American computer scientist (born 1944)

Stephen Curtis Johnson (born 1944) is a computer scientist who worked at Bell Labs and AT&T for nearly 20 years. He is best known for Yacc, Lint, spell, and the Portable C Compiler, which contributed to the spread of Unix and C. He has also contributed to fields as diverse as computer music, psychometrics and VLSI design.

==Life and education==
Johnson's passion for computing started at age five, when his grandfather took him along to his work at the Bureau of Standards. The computer he saw ("the size of a small house") made a strong impression on him, and he decided he "wanted to work with computers, and never looked back after".

There were no computer science classes in college, so he studied mathematics, in which he eventually earned a PhD.

==Career==

===Bell Labs and AT&T===
Johnson joined Bell Labs and AT&T in the 1960s and worked on Unix tools for nearly 20 years, alongside computer scientists like Jeffrey Ullman, Dennis Ritchie and Alfred Aho. He was best known for writing Yacc, Lint, and the Portable C Compiler.

In the mid-1970s, Johnson and Bell colleague Dennis Ritchie co-authored the first AT&T Unix port. They also "demonstrated that Unix was portable", which Ritchie considers the spark that led to Unix becoming widespread. In the mid-1980s, he served as the head of the UNIX Languages Department (UNIX System V).

Johnson developed Yacc in the early '70s because he wanted to insert an exclusive or operator into Ritchie's B language compiler. Bell Labs colleague Alfred Aho suggested he look at Donald Knuth's work on LR parsing, which served as the basis for Yacc. In a 2008 interview, Johnson reflected that "the contribution Yacc made to the spread of Unix and C is what I'm proudest of". Lint was developed in 1978 while Johnson was debugging the Yacc grammar he was writing for C and struggling with portability issues stemming from porting Unix to a 32-bit machine.

===Silicon Valley===
In 1986, Johnson moved to Silicon Valley, where he joined several startups, where he worked mostly on compilers, but also 2D and 3D graphics, massively parallel computing and embedded systems. The startups included Dana Computer, Inc., Melismatic Software, and Transmeta, which made low-power, Intel-compatible microprocessors.

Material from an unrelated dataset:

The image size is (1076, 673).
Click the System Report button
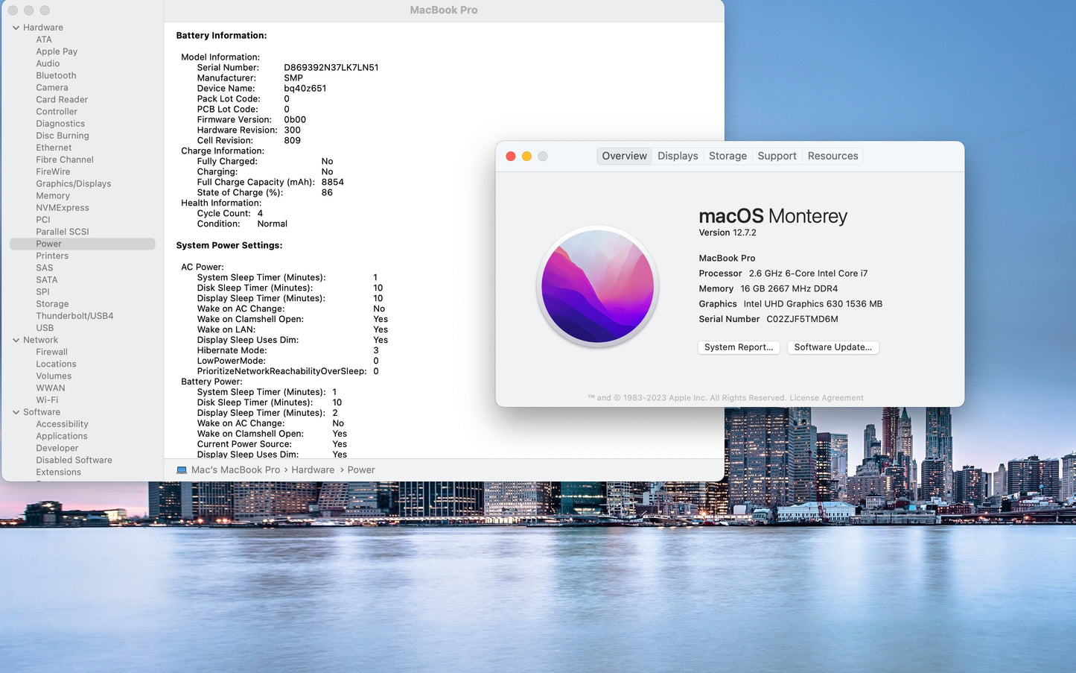click(739, 347)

Johnson served on the USENIX board for ten years, including four years as president in the early 1990s. He now serves as the USENIX representative to the Computing Research Association.

===Later career===

In 2002, he moved to Boston to work at MathWorks, where he helped maintain the front end of the MATLAB programming language, for which he also built a lint product called M-Lint. He had met MathWorks founder Cleve Moler while working at a Silicon Valley startup and developed a "long-distance consulting relationship" with him in the 1990s.

As of 2018 Johnson currently lived in Morgan Hill, California busy working on energy-efficient computers for machine learning at Wave Computing.